EXTRACTED MATERIAL:

------------------------------------------------------------

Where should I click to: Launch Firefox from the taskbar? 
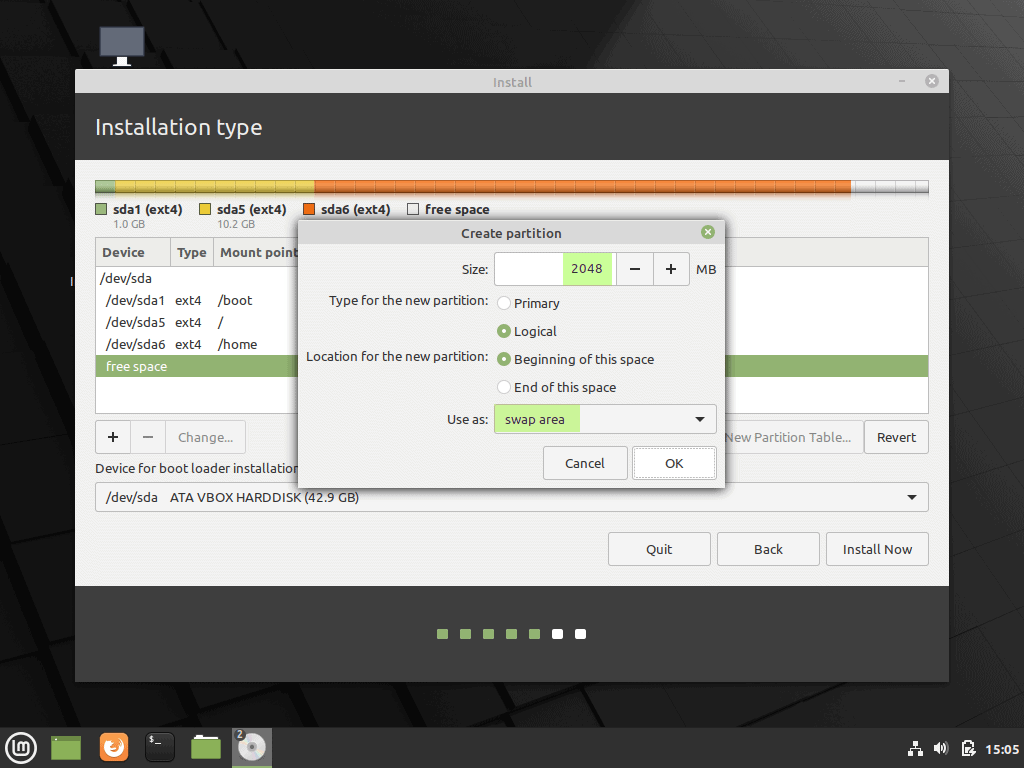pyautogui.click(x=113, y=747)
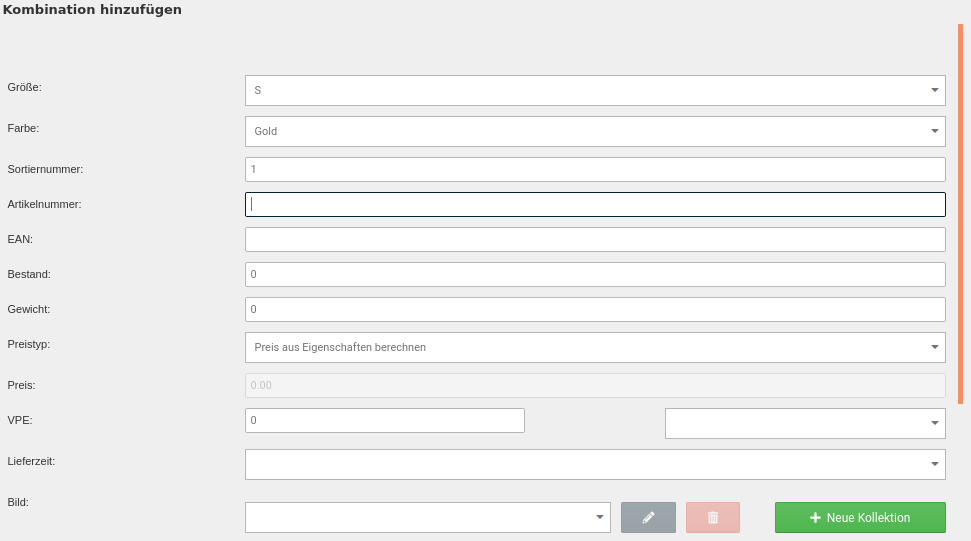Image resolution: width=971 pixels, height=541 pixels.
Task: Click the Artikelnummer label text
Action: (x=44, y=204)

------------------------------------------------------------

ASSIGNED TASK:
The data is to be returned exactly as it stands, pictures aside.

SOLUTION:
Where should I click to: Launch Firefox from the taskbar? 
pyautogui.click(x=113, y=747)
Image resolution: width=971 pixels, height=541 pixels.
Task: Click the Artikelnummer label text
Action: (x=44, y=204)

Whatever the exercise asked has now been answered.